If Nato governments have private reservations about Article 5 – mutual assistance by all if one is attacked – we are doomed. Die for Estonia? Yes, we must be prepared to die for Estonia and the world must be sure that we are. We know now that Putin “means it”. Do we mean it?
In the future, post-Putin, we will need to court Russia into partnership. Perhaps into Mikhail Gorbachev’s dream of a “common European home”, in which all are members of a single defence pact. But that means recognising that not all Russia’s historical grievances are propaganda. At the 1990 Berlin meeting, the Soviet side left believing that it had a statement that Nato would not extend up to its borders – in return for Soviet acceptance that the whole of a united Germany could join the pact. But later the west said that there was never any statement and brought Poland and the other post-communist states into Nato.
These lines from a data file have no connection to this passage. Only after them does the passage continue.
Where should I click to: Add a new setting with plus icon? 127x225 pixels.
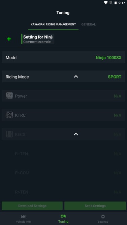9,39
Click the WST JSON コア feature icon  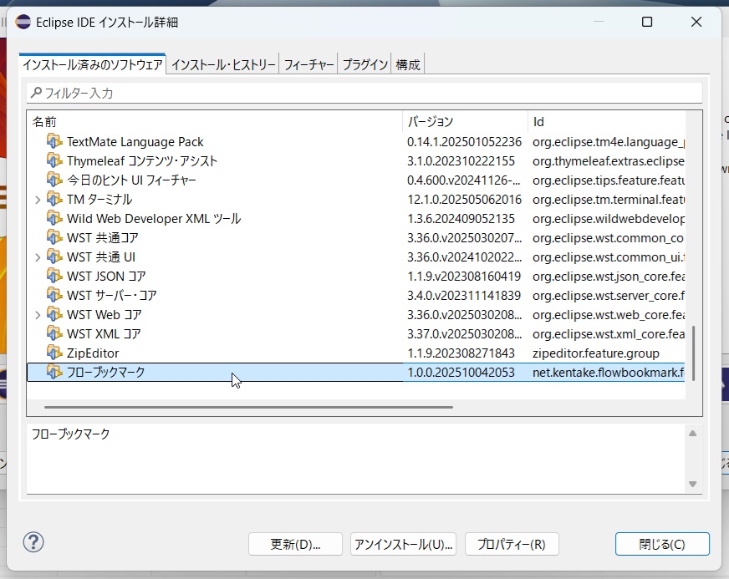54,276
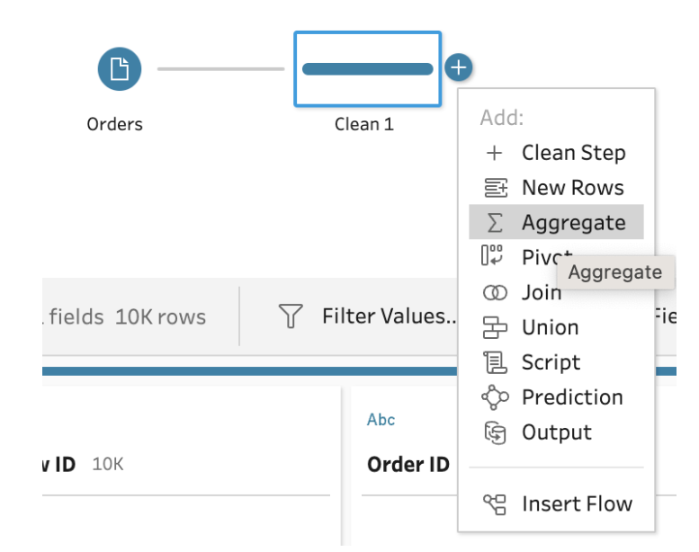
Task: Click the blue plus add-step button
Action: 459,67
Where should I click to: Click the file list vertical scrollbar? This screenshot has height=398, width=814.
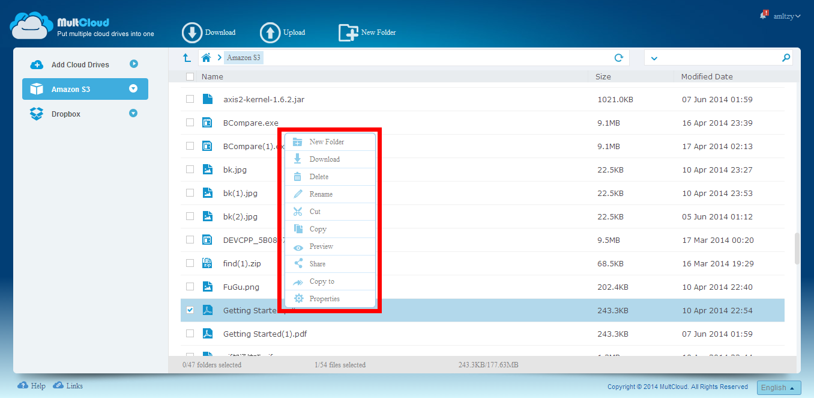coord(797,248)
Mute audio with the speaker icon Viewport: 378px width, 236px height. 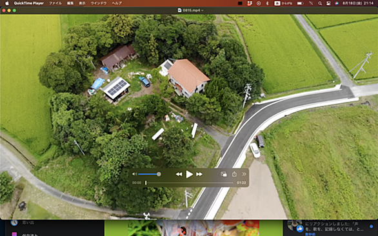[135, 174]
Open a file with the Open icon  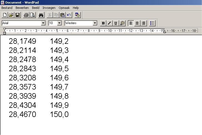tap(11, 15)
Jacques Faure, once French ambassador in Kyiv, says carefully: “That is not to say that … there were no such statements. But we don’t know, because there are no records or written documents.”
Putin’s claim that Nato plans to encircle and strangle Russia is absurd. But many Russians, not just the Kremlin crew, believe that their country was swindled in its hour of weakness. It’s an abscess that needs treatment.
Russians and Ukrainians will also have to find their way back together. These are two densely interlaced peoples, who have no business killing each other. A few years ago, I was taken to a graveyard in rural New Jersey, where Will Leslie, a young Scot in the British army, was buried after the battle of Princeton in 1777. Benjamin Rush, the American revolutionary who found his body, had been Will’s best friend; he had lodged for years with the Leslie family in Edinburgh while the two boys attended the university there together. Rush fell in love with Will’s sister, but she was too young for marriage and he had to return to America. When the war of independence came, the two found themselves on opposite sides. After Princeton, Benjamin went looking for Will and discovered him in a cart, where he had died of wounds. He persuaded General Washington to give him a full military funeral, and sat down to write a heartbroken letter to the Leslies in Edinburgh.
Scots and Americans were no further apart in 1777 than Ukrainians and Russians are today. Somewhere among the ruins, a silent Serhii is looking down on a dead Vadim, who once shared home and college and friends with him in St Petersburg. This conflict has the special horror of civil war between brothers. But by the time we say “Never again!”, it is always too late.